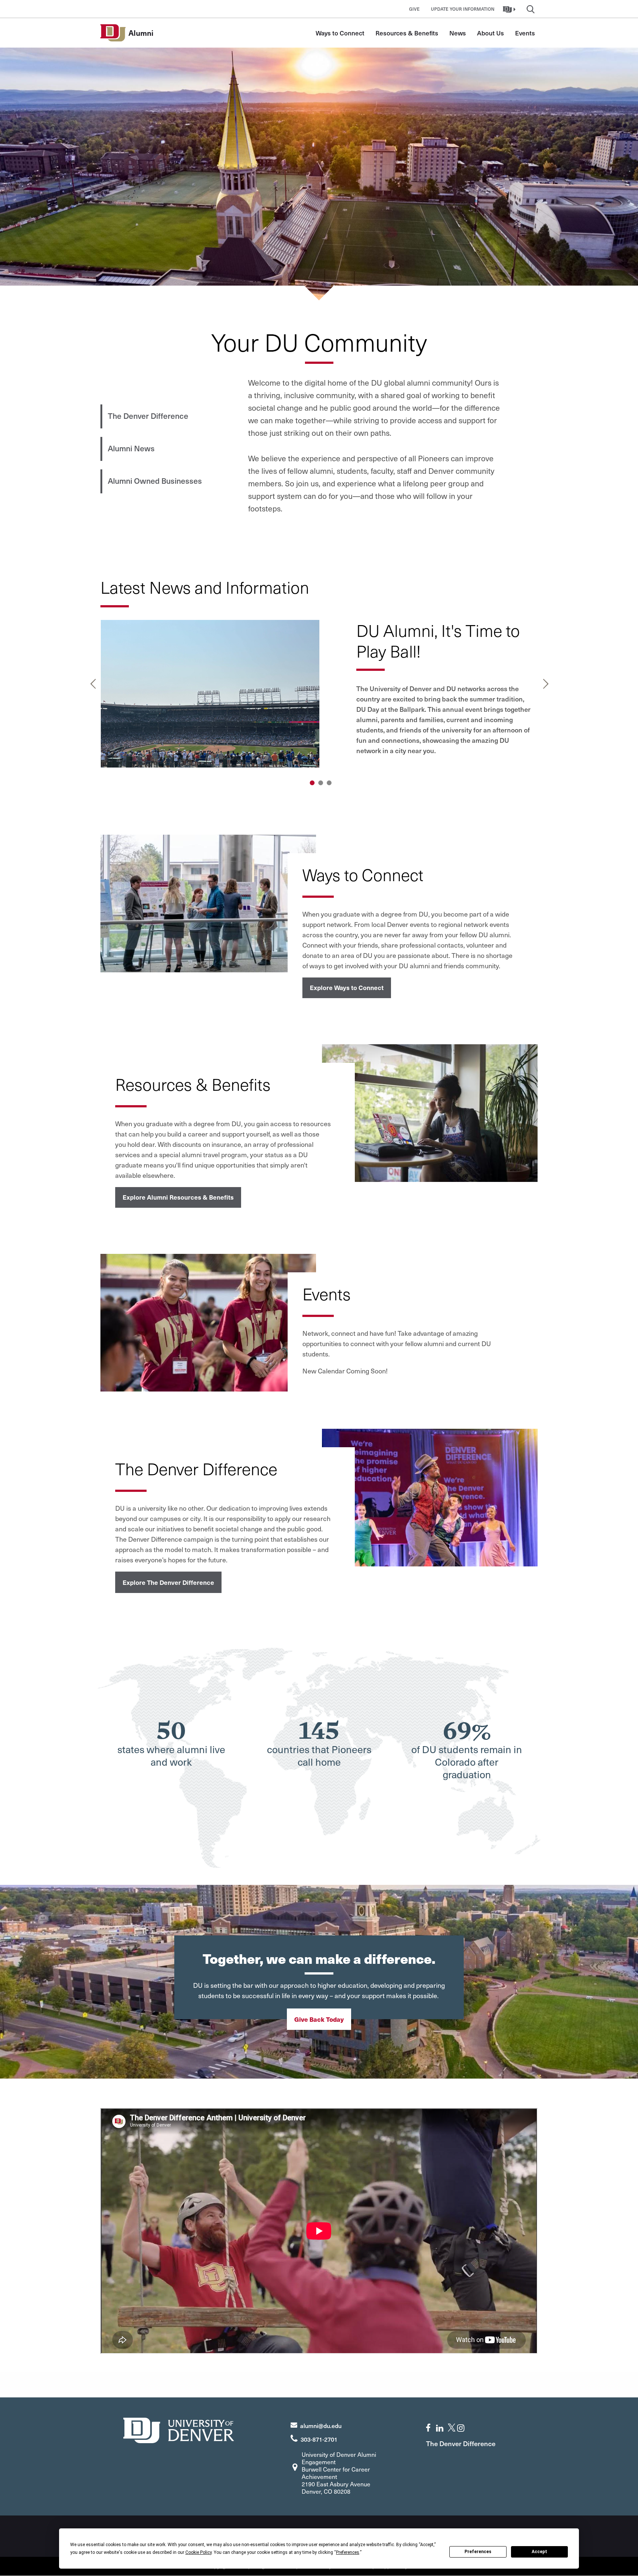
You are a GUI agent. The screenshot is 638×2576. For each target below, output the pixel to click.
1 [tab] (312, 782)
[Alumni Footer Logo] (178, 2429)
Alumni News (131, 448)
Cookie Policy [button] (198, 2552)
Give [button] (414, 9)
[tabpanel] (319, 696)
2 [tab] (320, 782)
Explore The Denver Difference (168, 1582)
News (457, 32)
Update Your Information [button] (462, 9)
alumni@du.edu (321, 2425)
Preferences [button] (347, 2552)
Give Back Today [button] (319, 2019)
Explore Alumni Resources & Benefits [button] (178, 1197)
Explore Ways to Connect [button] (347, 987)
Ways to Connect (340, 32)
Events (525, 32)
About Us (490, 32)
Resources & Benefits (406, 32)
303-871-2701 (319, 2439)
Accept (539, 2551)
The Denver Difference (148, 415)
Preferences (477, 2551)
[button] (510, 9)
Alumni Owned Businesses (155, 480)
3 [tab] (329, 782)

(PROBLEM TO WORK ON) Send back an exact copy of only the lines from the line with "2 [tab] (320, 782)" up to and including the line with "Alumni Owned Businesses (155, 480)" in the data above.

(SOLVED EXERCISE)
2 [tab] (320, 782)
Explore The Denver Difference (168, 1582)
News (457, 32)
Update Your Information [button] (462, 9)
alumni@du.edu (321, 2425)
Preferences [button] (347, 2552)
Give Back Today [button] (319, 2019)
Explore Alumni Resources & Benefits [button] (178, 1197)
Explore Ways to Connect [button] (347, 987)
Ways to Connect (340, 32)
Events (525, 32)
About Us (490, 32)
Resources & Benefits (406, 32)
303-871-2701 (319, 2439)
Accept (539, 2551)
The Denver Difference (148, 415)
Preferences (477, 2551)
[button] (510, 9)
Alumni Owned Businesses (155, 480)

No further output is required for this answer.